Zu Lebzeiten des Erblassers
• Engen Kontakt halten
• Kontrollinstanzen vereinbaren
• Wichtige Unterlagen wie Arztberichte oder Pflegegutachten sammeln
• Zeugen suchen und die Aussagen dokumentieren
• Bei Verdacht, dass Betreuungs- oder Vorsorgevollmachten missbraucht werden: Kontrollbetreuung bei Gericht beantragen
Nach dem Tod
• Testierunfähigkeit reklamieren: Sobald der Erbschleicher einen Erbschein beim zuständigen Amtsgericht beantragt, können Sie Testierunfähigkeit des Verstorbenen reklamieren (mögliche Beweise: Krankenakten, Betreuungsakten, Pflegegutachten, Zeugen).
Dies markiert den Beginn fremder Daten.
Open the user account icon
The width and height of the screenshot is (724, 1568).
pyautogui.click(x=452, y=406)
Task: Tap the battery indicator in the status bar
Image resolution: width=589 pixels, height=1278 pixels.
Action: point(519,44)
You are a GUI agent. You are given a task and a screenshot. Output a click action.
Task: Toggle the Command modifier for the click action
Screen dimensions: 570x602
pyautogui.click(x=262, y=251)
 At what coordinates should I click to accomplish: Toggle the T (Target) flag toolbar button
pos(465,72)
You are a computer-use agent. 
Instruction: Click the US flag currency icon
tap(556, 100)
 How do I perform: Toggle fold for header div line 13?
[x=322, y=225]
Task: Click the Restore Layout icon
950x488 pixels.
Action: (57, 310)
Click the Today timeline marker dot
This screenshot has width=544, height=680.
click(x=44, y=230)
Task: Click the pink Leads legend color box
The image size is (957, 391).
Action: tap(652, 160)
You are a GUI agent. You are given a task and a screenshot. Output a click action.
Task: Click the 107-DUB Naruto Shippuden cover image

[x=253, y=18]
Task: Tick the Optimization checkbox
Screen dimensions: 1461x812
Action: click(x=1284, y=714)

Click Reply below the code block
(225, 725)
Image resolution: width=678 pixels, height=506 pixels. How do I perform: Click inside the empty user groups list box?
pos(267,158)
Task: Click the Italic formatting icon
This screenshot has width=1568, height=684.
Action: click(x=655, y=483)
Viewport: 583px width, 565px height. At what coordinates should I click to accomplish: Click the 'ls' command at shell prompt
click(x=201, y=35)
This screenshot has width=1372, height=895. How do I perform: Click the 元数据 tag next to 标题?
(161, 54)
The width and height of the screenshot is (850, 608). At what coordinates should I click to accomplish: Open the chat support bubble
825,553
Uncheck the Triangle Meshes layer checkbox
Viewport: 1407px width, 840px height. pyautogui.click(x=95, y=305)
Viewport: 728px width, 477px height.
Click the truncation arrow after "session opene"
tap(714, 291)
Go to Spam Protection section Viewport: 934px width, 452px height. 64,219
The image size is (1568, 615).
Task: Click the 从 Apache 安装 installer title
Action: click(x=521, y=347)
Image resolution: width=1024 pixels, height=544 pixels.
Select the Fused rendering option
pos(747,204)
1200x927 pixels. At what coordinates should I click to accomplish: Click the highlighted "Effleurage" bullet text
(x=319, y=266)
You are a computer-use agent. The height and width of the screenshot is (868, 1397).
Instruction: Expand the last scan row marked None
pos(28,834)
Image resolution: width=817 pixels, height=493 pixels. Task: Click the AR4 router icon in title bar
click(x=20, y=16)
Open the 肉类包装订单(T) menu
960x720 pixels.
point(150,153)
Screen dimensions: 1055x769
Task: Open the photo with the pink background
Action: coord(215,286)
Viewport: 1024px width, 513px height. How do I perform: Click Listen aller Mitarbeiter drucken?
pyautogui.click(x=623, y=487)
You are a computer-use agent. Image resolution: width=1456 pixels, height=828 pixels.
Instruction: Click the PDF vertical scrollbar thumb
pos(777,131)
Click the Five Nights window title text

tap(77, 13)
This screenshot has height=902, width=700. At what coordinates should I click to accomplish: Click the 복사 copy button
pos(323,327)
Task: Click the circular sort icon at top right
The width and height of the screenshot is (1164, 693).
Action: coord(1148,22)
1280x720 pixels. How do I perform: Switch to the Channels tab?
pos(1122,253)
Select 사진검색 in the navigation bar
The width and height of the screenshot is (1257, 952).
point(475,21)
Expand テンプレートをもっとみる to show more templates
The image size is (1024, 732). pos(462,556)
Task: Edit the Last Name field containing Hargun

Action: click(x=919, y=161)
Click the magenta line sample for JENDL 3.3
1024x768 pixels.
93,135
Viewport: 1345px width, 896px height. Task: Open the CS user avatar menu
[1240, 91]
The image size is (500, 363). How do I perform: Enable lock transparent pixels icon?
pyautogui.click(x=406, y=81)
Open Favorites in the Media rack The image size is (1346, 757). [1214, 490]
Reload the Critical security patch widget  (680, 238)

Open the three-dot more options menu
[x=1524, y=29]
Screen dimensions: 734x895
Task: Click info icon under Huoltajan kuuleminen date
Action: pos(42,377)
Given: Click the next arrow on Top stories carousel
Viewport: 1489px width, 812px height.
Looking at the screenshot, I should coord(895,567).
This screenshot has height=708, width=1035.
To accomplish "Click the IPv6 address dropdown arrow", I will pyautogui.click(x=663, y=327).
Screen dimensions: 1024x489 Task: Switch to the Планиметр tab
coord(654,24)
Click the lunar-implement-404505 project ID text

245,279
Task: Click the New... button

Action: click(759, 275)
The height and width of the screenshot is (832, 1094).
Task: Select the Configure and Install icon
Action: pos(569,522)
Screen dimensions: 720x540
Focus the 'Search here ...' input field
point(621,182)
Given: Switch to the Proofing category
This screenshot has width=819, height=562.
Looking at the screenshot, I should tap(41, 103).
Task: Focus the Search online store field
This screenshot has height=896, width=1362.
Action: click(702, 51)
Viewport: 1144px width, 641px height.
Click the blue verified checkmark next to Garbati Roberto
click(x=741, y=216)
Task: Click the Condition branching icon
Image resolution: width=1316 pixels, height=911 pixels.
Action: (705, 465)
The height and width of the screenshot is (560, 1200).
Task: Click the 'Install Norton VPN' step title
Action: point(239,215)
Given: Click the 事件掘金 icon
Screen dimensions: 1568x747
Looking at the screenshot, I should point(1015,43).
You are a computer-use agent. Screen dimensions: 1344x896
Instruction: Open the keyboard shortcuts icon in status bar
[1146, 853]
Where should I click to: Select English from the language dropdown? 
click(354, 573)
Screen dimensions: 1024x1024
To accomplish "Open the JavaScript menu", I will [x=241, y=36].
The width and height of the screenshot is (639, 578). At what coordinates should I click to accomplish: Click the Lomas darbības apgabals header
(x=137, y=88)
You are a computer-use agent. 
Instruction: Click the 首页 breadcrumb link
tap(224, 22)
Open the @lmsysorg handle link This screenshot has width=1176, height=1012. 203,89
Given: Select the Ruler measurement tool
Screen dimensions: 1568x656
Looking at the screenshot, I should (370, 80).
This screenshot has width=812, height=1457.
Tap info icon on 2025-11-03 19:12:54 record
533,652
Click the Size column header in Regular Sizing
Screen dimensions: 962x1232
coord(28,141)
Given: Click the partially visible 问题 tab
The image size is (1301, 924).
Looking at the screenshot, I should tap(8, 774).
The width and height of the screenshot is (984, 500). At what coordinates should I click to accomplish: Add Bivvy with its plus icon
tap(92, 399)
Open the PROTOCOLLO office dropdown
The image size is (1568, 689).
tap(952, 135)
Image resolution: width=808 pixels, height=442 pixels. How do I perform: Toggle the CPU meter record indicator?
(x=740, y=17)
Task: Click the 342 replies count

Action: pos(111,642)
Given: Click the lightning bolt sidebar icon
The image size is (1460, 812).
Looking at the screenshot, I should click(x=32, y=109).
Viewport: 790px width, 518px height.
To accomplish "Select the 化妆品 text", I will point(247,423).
• Anfechtung des Testaments aus anderen Gründen: Es gibt weitere Gründe, die ein Testament unwirksam machen. Geht es um Erbschleicherei, kommen hier Täuschung und Drohung infrage. Ein Testament (oder auch eine einzelne Verfügung) kann etwa angefochten werden, wenn das Erbe an Voraussetzungen gebunden war, beispielsweise lebenslange Pflege, diese aber nicht erbracht wurden. Ein weiterer Grund kann eine Verletzung von Heimgesetzen sein. In diesen ist geregelt, dass zum Beispiel Pfleger oder Pflegeeinrichtungen nicht erben dürfen.